Nach 1652 bricht die Überlieferung ab. Aus den folgenden Jahrzehnten bis zur Aufhebung
der Leibeigenschaft im Jahre 1686 sind soweit noch keine Verzeichnisse, die die Leibeigenschaft
betreffen, aufgetaucht.

*

Die Uberlieferung, so bruchstückhaft sie ist102, läßt eine zunehmende Intensivierung der
schriftlichen Kontrolle der Leibeigenen und eine fortschreitende Aufspaltung der zu diesem
Zwecke geführten Amtsbücher erkennen.
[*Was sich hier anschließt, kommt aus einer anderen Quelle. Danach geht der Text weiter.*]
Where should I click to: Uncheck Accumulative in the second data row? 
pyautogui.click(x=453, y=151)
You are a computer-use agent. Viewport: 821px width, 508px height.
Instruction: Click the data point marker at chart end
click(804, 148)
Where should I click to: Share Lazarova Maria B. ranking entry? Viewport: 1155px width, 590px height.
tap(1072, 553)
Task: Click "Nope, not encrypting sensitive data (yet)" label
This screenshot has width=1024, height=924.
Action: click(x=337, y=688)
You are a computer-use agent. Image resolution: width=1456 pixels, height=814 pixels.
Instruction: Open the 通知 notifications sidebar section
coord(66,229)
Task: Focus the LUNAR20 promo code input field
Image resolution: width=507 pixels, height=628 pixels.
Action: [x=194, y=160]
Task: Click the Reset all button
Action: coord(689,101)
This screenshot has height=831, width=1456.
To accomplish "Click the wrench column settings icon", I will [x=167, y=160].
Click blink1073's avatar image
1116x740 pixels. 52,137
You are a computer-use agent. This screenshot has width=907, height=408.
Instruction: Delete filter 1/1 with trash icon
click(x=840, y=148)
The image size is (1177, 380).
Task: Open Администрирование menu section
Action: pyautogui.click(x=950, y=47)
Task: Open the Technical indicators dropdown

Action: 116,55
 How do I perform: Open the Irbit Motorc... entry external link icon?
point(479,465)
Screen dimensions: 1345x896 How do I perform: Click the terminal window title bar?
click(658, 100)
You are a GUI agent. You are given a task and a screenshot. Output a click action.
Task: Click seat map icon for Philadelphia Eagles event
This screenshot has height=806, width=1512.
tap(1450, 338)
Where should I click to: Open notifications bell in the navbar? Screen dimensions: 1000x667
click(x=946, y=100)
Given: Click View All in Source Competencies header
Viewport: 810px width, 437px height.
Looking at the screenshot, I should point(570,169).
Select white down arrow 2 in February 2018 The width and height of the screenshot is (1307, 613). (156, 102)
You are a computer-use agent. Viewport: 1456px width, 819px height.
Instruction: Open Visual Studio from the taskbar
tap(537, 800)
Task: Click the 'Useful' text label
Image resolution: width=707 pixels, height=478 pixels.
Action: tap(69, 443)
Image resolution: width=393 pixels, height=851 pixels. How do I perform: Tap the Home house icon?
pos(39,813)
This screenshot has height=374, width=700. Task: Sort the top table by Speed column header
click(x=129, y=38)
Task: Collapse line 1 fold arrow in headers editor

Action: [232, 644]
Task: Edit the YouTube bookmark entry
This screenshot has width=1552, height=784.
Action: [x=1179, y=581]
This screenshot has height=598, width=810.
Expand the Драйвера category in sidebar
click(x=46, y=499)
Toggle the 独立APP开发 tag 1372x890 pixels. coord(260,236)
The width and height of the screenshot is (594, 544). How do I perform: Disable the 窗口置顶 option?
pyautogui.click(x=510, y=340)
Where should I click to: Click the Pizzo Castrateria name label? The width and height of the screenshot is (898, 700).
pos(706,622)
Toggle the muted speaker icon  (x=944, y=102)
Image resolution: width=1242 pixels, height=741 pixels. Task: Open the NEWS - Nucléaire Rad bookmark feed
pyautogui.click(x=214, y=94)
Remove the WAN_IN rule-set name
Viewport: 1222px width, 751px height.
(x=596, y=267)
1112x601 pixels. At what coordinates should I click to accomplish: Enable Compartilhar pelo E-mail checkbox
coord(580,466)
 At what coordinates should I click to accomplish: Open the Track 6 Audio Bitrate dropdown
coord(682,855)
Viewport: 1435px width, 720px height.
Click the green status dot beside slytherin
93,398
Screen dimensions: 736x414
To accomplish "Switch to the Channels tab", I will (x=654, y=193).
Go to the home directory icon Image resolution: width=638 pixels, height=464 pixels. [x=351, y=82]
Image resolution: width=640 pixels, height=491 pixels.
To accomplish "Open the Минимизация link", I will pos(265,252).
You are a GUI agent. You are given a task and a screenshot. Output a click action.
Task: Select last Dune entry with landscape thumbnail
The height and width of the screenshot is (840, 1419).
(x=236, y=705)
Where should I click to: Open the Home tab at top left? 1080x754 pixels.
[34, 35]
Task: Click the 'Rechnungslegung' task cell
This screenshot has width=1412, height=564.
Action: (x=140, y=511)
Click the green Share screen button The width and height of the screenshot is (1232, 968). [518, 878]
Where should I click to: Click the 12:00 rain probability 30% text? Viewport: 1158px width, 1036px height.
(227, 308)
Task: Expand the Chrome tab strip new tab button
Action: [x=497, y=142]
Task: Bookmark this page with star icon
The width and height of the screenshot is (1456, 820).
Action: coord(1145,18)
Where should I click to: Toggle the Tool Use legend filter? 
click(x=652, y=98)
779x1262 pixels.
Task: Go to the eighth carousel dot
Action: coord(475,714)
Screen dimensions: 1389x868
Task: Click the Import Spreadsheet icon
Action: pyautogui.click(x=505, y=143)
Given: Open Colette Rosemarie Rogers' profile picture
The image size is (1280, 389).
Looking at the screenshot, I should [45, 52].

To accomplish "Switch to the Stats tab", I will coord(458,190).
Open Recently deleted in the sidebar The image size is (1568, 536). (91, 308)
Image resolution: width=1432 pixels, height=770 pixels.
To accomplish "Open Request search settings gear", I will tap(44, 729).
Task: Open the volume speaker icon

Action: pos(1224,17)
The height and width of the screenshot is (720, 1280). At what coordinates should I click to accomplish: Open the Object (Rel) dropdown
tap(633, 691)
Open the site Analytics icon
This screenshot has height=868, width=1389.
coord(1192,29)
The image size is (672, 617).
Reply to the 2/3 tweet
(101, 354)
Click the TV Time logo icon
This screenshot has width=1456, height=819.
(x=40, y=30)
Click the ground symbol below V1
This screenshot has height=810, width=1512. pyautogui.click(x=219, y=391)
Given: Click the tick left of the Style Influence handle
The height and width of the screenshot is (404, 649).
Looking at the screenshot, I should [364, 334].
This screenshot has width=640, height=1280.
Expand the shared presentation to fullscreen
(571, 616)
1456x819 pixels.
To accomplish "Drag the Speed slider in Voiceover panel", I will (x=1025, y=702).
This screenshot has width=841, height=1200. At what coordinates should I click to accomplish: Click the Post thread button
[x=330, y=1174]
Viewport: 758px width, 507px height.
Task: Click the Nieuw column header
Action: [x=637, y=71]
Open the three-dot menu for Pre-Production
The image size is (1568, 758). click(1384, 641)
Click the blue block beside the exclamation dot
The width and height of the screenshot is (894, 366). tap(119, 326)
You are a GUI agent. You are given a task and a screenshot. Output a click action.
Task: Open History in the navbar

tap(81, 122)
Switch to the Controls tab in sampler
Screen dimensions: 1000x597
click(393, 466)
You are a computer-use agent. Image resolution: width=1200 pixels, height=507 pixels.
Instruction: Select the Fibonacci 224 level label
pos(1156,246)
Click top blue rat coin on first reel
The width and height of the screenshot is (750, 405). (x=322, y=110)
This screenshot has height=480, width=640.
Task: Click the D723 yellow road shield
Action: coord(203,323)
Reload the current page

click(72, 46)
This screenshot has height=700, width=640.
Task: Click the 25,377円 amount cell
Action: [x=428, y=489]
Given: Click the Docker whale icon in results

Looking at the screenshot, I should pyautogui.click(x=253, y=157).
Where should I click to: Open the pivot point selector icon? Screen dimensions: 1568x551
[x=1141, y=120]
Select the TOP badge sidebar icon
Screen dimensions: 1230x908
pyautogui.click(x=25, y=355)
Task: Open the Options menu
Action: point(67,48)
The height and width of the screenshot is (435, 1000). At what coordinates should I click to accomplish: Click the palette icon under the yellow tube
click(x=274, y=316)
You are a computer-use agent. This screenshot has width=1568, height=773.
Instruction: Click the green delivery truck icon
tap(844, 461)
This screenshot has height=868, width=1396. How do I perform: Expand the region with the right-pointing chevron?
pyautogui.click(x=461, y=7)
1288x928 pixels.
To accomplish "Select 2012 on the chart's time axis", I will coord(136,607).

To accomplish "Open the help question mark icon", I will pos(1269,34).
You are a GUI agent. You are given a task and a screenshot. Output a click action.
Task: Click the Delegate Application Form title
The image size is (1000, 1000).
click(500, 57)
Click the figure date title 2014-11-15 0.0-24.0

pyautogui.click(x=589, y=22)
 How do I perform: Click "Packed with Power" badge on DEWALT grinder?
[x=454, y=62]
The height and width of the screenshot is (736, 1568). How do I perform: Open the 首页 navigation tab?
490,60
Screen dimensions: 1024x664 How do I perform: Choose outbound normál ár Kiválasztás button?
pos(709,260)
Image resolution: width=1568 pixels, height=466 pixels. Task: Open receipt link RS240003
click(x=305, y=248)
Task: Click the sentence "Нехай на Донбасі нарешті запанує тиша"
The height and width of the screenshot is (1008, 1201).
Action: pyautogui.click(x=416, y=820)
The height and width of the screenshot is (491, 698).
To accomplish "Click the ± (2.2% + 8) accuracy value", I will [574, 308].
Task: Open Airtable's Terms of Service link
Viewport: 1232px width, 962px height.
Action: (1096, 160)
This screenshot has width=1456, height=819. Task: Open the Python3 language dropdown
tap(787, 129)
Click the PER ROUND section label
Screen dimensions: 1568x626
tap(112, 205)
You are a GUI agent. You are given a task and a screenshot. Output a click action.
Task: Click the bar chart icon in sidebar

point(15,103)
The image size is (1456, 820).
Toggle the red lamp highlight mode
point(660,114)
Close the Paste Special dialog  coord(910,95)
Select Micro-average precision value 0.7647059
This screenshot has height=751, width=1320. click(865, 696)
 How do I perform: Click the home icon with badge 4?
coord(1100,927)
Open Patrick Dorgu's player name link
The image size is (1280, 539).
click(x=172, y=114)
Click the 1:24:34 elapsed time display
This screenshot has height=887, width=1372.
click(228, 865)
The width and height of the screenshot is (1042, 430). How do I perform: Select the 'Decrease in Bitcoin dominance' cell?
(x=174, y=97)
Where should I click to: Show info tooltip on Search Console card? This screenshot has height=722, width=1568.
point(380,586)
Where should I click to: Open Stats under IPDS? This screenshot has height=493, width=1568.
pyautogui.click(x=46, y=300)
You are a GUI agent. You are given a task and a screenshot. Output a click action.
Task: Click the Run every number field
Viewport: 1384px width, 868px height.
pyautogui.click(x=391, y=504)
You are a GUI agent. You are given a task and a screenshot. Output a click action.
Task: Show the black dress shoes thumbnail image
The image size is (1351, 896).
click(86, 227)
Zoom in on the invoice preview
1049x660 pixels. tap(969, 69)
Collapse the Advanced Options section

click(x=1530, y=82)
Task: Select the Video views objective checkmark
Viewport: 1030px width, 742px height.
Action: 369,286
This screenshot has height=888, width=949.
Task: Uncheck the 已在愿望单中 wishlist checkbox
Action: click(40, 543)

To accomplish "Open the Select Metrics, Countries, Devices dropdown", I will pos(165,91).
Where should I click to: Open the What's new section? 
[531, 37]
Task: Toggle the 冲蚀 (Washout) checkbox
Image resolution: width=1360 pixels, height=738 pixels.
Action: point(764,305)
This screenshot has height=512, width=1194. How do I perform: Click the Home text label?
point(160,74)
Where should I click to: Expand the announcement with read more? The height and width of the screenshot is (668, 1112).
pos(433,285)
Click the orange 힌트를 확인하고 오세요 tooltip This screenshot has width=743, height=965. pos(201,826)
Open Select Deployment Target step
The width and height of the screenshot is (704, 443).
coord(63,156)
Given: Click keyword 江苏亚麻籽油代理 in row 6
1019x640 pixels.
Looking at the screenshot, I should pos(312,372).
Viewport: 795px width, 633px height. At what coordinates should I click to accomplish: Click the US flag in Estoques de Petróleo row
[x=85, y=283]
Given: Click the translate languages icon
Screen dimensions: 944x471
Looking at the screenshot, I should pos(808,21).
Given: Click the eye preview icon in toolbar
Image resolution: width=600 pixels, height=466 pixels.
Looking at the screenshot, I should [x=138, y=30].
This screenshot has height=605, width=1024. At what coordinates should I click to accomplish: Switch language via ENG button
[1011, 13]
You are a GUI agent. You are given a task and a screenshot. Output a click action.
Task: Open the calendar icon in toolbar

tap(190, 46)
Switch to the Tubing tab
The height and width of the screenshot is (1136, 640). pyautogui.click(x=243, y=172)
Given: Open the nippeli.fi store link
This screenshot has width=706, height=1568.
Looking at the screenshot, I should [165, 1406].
Wir fassen zusammen: Erst zu Beginn des 16. Jahrhunderts
begannen die Reichserbtruchsessen mit der listenförmigen Erfassung der Leibeigenen
des Territoriums Friedberg-Scheer, das sie seit 1452 - also schon ein halbes Jahrhundert-
innehatten. Für ein weiteres halbes Jahrhundert war ein einziges Buch in Gebrauch, das wenig
systematisiert, nachlässig und unvollständig geführt wurde. Zur Abspaltung eines Ausleutebuchs
und zur regelmäßigen Renovation kam es erst nach wiederum fünfzig Jahren in der
zweiten Hälfte des 16. Jahrhunderts, während man - und noch einmal derselbe Zeitintervall! -
zu Beginn des 17. Jahrhunderts, motiviert vom Bestreben, die Lokalleibeigenschaft einzuführen
, fremde Leibherren endgültig auszuschalten und die freie Bevölkerung in die Leibeigenschaft
herabzudrücken, zu Erhebungsmethoden überging, die die gesamte Friedberg-Scheerer
Untertanenschaft erfassen sollte.

Ob die skizzierte Entwicklung in irgendeiner Weise repräsentativ ist, ob sich in anderen
staatlichen Gebilden - zu vergleichen wären vor allem weitere Zwergterritorien - ähnliche Tendenzen
verfolgen lassen, kann man beim heutigen Forschungsstand nicht sagen103. Die in der
zweiten Hälfte des 16. Jahrhunderts in Friedberg-Scheer eingetretene verstärkte Schriftlichkeit in
der Kontrolle der Leibeigenen deckt sich jedenfalls mit den Ergebnissen Herdings, der auf die
wachsende Zahl von Leibbüchern in Württemberg und in anderen Territorien nach der Mitte des
16. Jahrhunderts hingewiesen hat104. Andererseits hat sich der Befund Herdings, daß die »zu jener
Zeit neuerrichteten« württembergischen Leibbücher »zunächst von den Lagerbüchern lebten«105,
für Friedberg-Scheer nicht bestätigt. Zum einen setzte die Entwicklung der Friedberg-Scheerer
Leibbücher nicht erst um die Mitte, sondern schon zu Beginn des 16. Jahrhunderts ein106, zum
anderen verlief sie von Anbeginn völlig unabhängig von den Urbaren107. Die konstatierte
Intensivierung der Führung von Leibeigenenverzeichnissen in Friedberg-Scheer bleibt natürlich
in Beziehung zu setzen zur Entwicklung der Leibeigenschaft im Territorium. Vor allem: Ging sie
einher mit einer Verschärfung der leibrechtlichen Verhältnisse? Daß die zu Beginn des 17. Jahrhunderts
vorgenommene Verfeinerung der Erhebungsmethoden und deren Ausweitung auf die
Gesamtbevölkerung als Reflex territorialpolitischer Zielsetzungen zu deuten ist, konnte hier nur
gestreift werden. Die minuziöse Untersuchung der Leibeigenschaft in Friedberg-Scheer und ihre
Bewertung im Kontext der Untertanenrevolten stehen noch aus.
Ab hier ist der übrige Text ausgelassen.